***** RECORD EXTRACTS

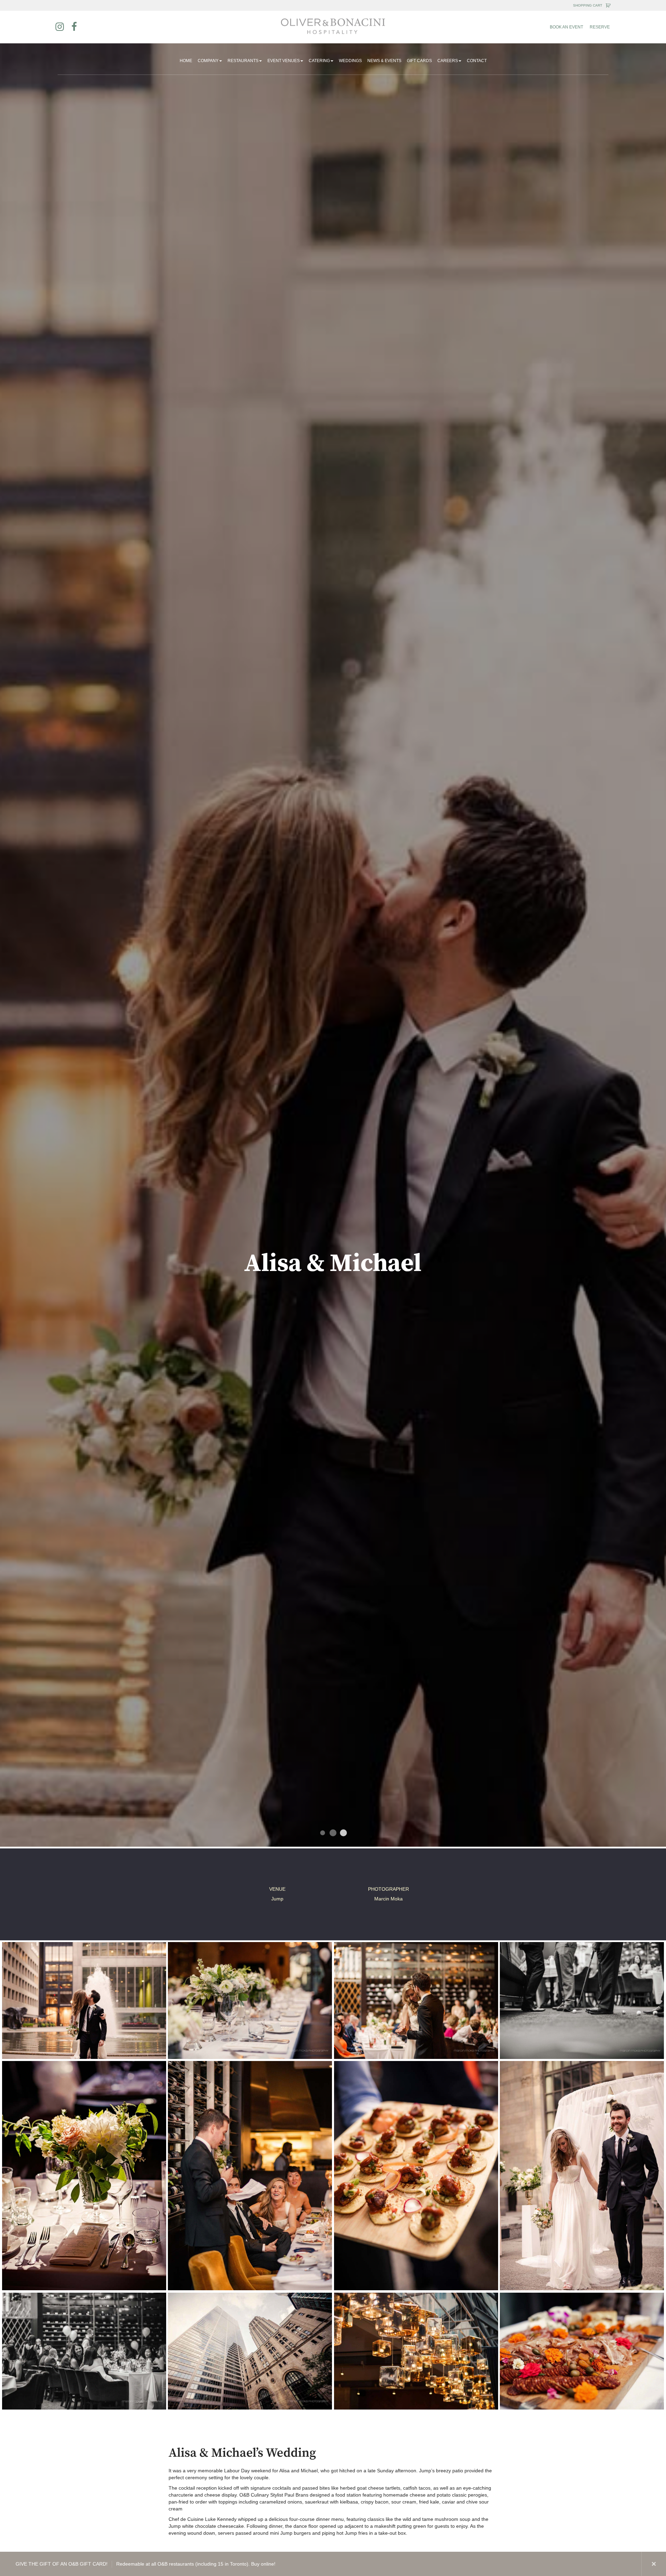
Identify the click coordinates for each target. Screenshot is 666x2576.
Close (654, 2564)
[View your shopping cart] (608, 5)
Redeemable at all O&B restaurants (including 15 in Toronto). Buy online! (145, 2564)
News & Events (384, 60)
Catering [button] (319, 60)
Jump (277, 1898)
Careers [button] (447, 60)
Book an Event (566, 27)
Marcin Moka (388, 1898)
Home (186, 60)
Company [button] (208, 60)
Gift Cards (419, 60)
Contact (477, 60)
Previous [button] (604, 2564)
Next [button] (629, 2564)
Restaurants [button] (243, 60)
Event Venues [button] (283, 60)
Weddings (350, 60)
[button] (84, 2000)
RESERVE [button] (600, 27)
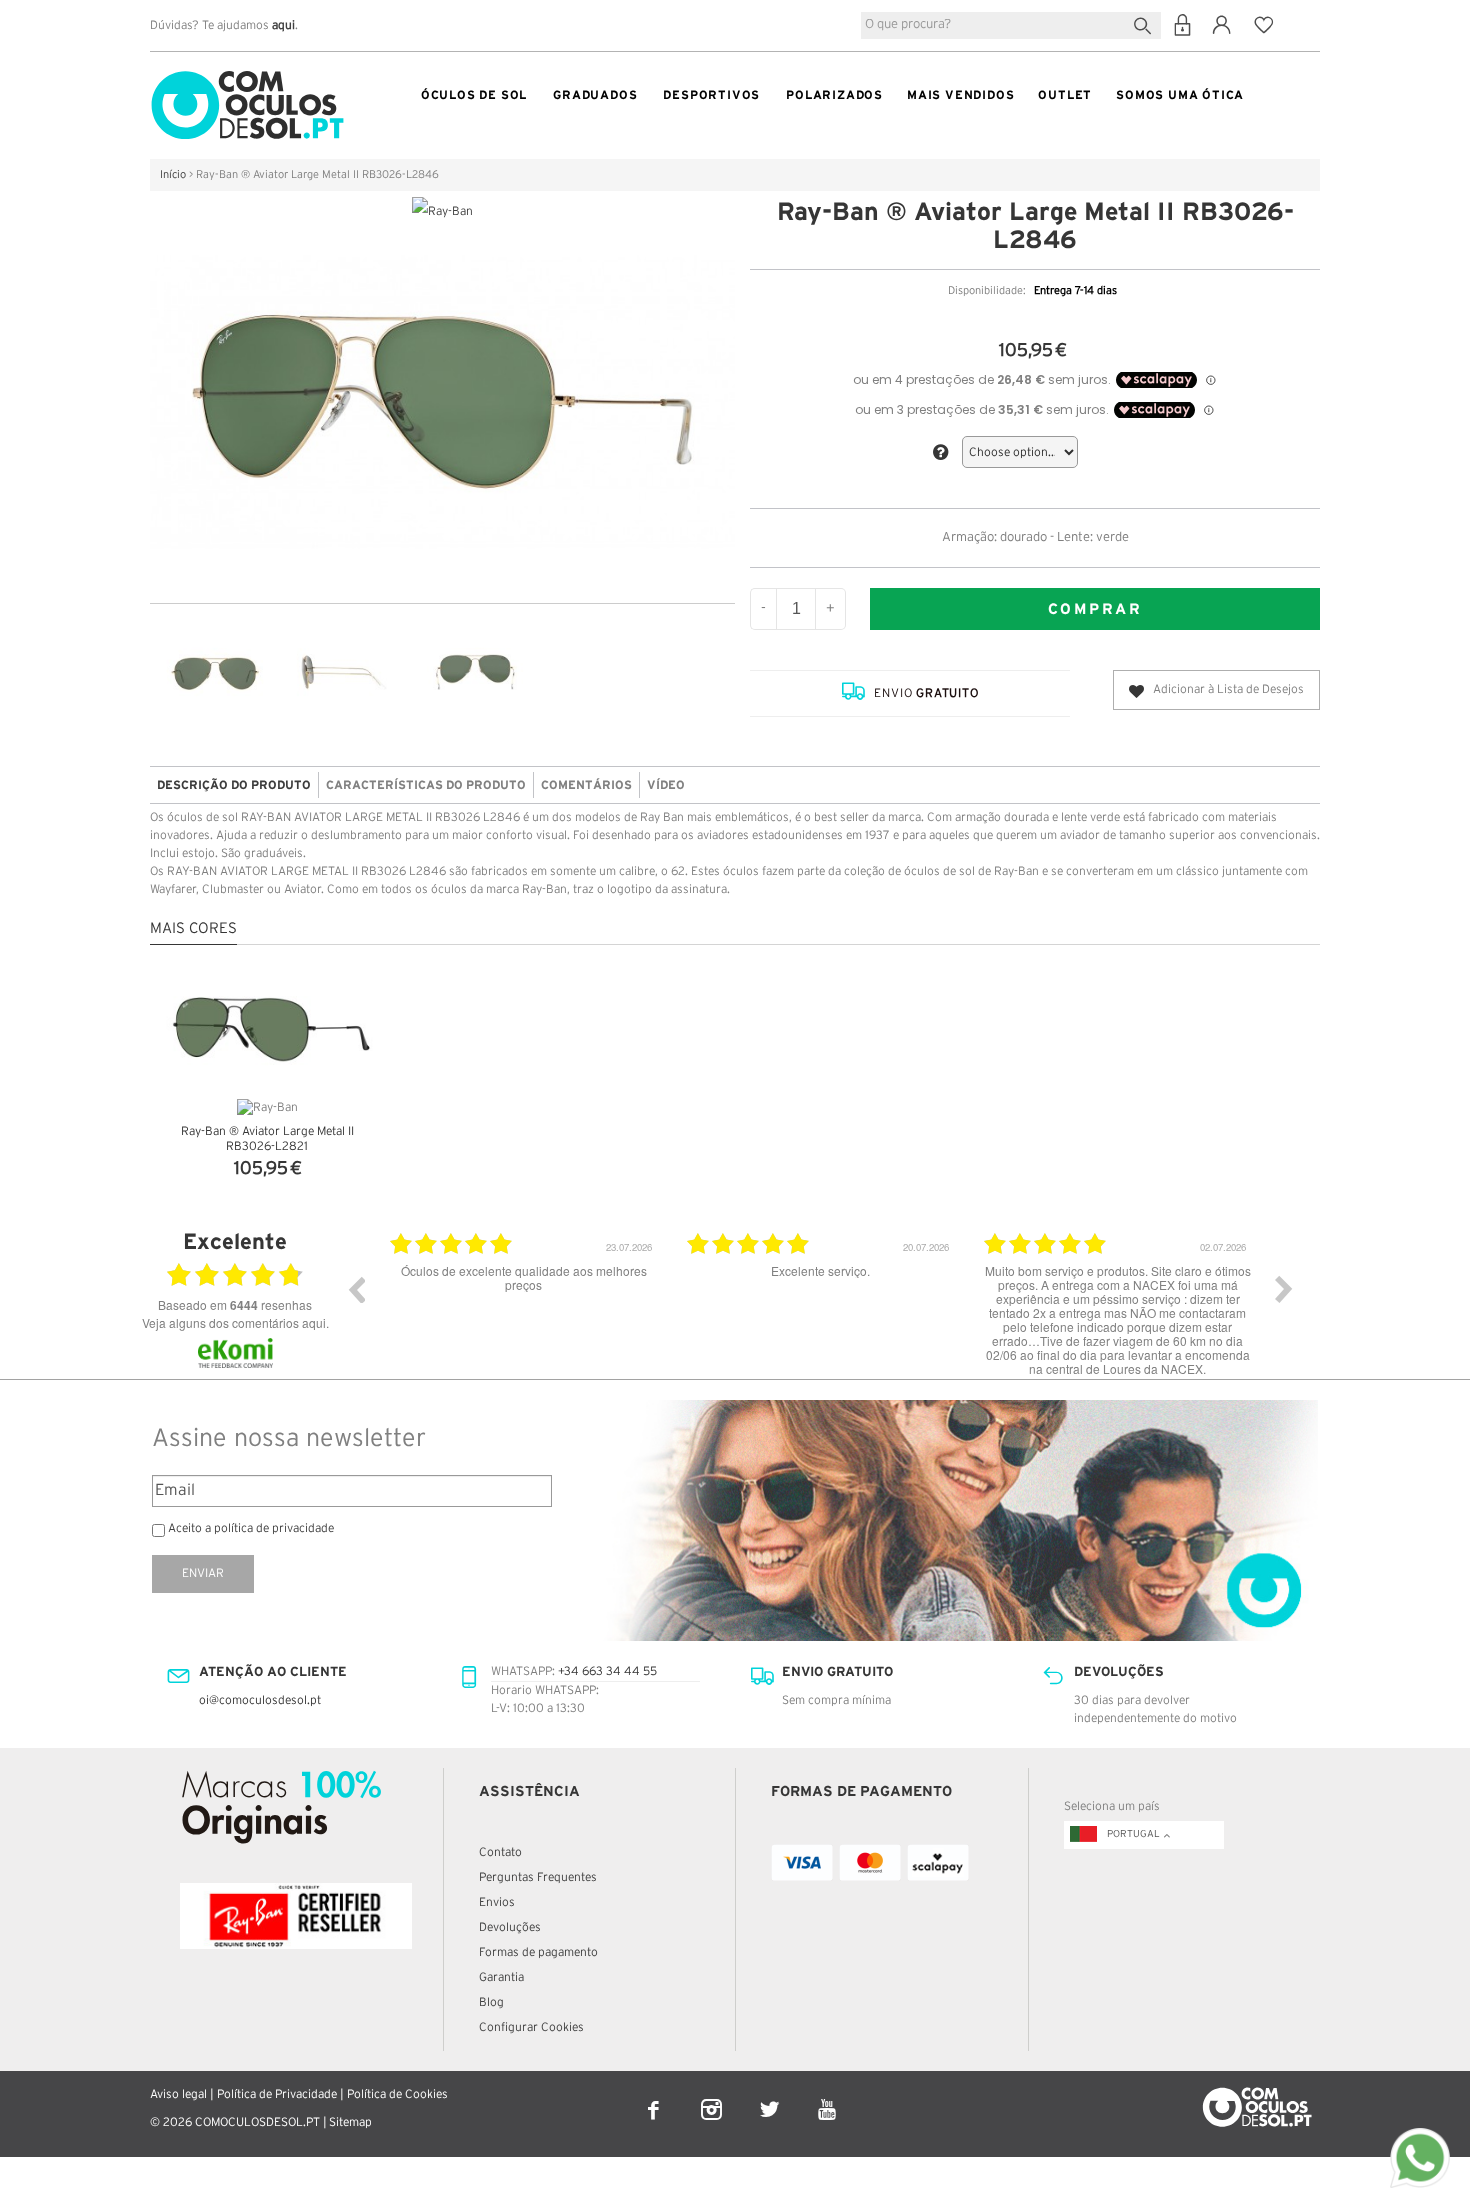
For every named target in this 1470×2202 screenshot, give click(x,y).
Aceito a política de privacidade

**********

Nothing outside the span should appear: transcribe the lines from the one containing "For every named" through the last line of the records.

For every named target in this 1470×2202 screenshot, give click(x,y).
Aceito a política de privacidade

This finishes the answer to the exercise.